_EXERCISE AIM_: Read the data and repeat it in full, exactly.

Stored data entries
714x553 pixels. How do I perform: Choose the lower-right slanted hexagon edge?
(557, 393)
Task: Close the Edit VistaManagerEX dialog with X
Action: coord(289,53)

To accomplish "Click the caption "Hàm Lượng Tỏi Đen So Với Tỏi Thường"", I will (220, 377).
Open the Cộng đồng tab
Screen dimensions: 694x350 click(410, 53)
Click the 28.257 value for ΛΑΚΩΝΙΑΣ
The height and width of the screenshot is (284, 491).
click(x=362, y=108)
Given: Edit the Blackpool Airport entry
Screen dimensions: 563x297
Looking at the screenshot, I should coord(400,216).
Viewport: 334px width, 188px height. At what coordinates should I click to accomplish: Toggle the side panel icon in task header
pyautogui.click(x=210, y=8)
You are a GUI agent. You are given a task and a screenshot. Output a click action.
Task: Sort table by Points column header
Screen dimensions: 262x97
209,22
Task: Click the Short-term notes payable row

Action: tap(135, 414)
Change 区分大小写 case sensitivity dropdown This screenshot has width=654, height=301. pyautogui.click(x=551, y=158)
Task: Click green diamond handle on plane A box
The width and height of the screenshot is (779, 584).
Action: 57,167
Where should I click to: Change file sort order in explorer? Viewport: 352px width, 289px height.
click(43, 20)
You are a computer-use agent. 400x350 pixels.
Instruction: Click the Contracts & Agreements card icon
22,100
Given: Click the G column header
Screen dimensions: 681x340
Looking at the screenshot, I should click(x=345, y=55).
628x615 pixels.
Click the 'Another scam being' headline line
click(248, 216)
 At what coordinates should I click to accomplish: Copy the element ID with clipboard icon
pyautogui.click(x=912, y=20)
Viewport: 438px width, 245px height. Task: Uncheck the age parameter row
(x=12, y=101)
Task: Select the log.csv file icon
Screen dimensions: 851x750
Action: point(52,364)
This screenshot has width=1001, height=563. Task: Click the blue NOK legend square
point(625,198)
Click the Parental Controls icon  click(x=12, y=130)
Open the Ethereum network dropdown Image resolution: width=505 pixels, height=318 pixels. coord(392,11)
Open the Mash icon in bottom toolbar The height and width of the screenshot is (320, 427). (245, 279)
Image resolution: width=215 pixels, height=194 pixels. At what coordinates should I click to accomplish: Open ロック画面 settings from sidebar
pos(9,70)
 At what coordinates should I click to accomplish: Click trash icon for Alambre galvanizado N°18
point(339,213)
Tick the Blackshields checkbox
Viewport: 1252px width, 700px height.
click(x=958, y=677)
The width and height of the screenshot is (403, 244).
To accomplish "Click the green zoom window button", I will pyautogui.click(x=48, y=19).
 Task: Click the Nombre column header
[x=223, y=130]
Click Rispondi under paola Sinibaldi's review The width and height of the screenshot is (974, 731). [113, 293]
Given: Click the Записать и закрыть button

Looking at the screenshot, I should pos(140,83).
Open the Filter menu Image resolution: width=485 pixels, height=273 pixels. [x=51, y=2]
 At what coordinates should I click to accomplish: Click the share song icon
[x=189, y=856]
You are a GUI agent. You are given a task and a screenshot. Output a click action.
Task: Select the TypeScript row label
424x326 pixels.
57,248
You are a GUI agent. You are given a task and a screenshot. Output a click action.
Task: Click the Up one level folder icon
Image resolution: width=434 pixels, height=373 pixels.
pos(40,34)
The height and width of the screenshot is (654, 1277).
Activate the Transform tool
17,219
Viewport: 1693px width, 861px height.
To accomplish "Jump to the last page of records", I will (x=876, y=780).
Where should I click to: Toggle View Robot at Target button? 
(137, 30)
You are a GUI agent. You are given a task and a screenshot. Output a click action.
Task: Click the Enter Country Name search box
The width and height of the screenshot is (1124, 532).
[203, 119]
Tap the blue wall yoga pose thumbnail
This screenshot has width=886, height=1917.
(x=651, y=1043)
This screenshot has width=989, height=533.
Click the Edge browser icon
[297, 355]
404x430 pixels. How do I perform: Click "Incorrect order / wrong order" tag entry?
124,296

_SOLUTION TO THE PROBLEM_:
714x553 pixels. How do I perform: Choose the lower-right slanted hexagon edge?
(557, 393)
Task: Close the Edit VistaManagerEX dialog with X
Action: coord(289,53)

To accomplish "Click the caption "Hàm Lượng Tỏi Đen So Với Tỏi Thường"", I will (220, 377).
Open the Cộng đồng tab
Screen dimensions: 694x350 click(410, 53)
Click the 28.257 value for ΛΑΚΩΝΙΑΣ
The height and width of the screenshot is (284, 491).
click(x=362, y=108)
Given: Edit the Blackpool Airport entry
Screen dimensions: 563x297
Looking at the screenshot, I should coord(400,216).
Viewport: 334px width, 188px height. At what coordinates should I click to accomplish: Toggle the side panel icon in task header
pyautogui.click(x=210, y=8)
You are a GUI agent. You are given a task and a screenshot. Output a click action.
Task: Sort table by Points column header
Screen dimensions: 262x97
209,22
Task: Click the Short-term notes payable row

Action: tap(135, 414)
Change 区分大小写 case sensitivity dropdown This screenshot has width=654, height=301. pyautogui.click(x=551, y=158)
Task: Click green diamond handle on plane A box
The width and height of the screenshot is (779, 584).
Action: 57,167
Where should I click to: Change file sort order in explorer? Viewport: 352px width, 289px height.
click(43, 20)
You are a computer-use agent. 400x350 pixels.
Instruction: Click the Contracts & Agreements card icon
22,100
Given: Click the G column header
Screen dimensions: 681x340
Looking at the screenshot, I should click(x=345, y=55).
628x615 pixels.
Click the 'Another scam being' headline line
click(248, 216)
 At what coordinates should I click to accomplish: Copy the element ID with clipboard icon
pyautogui.click(x=912, y=20)
Viewport: 438px width, 245px height. Task: Uncheck the age parameter row
(x=12, y=101)
Task: Select the log.csv file icon
Screen dimensions: 851x750
Action: point(52,364)
This screenshot has width=1001, height=563. Task: Click the blue NOK legend square
point(625,198)
Click the Parental Controls icon  click(x=12, y=130)
Open the Ethereum network dropdown Image resolution: width=505 pixels, height=318 pixels. coord(392,11)
Open the Mash icon in bottom toolbar The height and width of the screenshot is (320, 427). (245, 279)
Image resolution: width=215 pixels, height=194 pixels. At what coordinates should I click to accomplish: Open ロック画面 settings from sidebar
pos(9,70)
 At what coordinates should I click to accomplish: Click trash icon for Alambre galvanizado N°18
point(339,213)
Tick the Blackshields checkbox
Viewport: 1252px width, 700px height.
click(x=958, y=677)
The width and height of the screenshot is (403, 244).
To accomplish "Click the green zoom window button", I will pyautogui.click(x=48, y=19).
 Task: Click the Nombre column header
[x=223, y=130]
Click Rispondi under paola Sinibaldi's review The width and height of the screenshot is (974, 731). [113, 293]
Given: Click the Записать и закрыть button

Looking at the screenshot, I should pos(140,83).
Open the Filter menu Image resolution: width=485 pixels, height=273 pixels. [x=51, y=2]
 At what coordinates should I click to accomplish: Click the share song icon
[x=189, y=856]
You are a GUI agent. You are given a task and a screenshot. Output a click action.
Task: Select the TypeScript row label
424x326 pixels.
57,248
You are a GUI agent. You are given a task and a screenshot. Output a click action.
Task: Click the Up one level folder icon
Image resolution: width=434 pixels, height=373 pixels.
pos(40,34)
The height and width of the screenshot is (654, 1277).
Activate the Transform tool
17,219
Viewport: 1693px width, 861px height.
To accomplish "Jump to the last page of records", I will (x=876, y=780).
Where should I click to: Toggle View Robot at Target button? 
(137, 30)
You are a GUI agent. You are given a task and a screenshot. Output a click action.
Task: Click the Enter Country Name search box
The width and height of the screenshot is (1124, 532).
[203, 119]
Tap the blue wall yoga pose thumbnail
This screenshot has width=886, height=1917.
(x=651, y=1043)
This screenshot has width=989, height=533.
Click the Edge browser icon
[297, 355]
404x430 pixels. How do I perform: Click "Incorrect order / wrong order" tag entry?
124,296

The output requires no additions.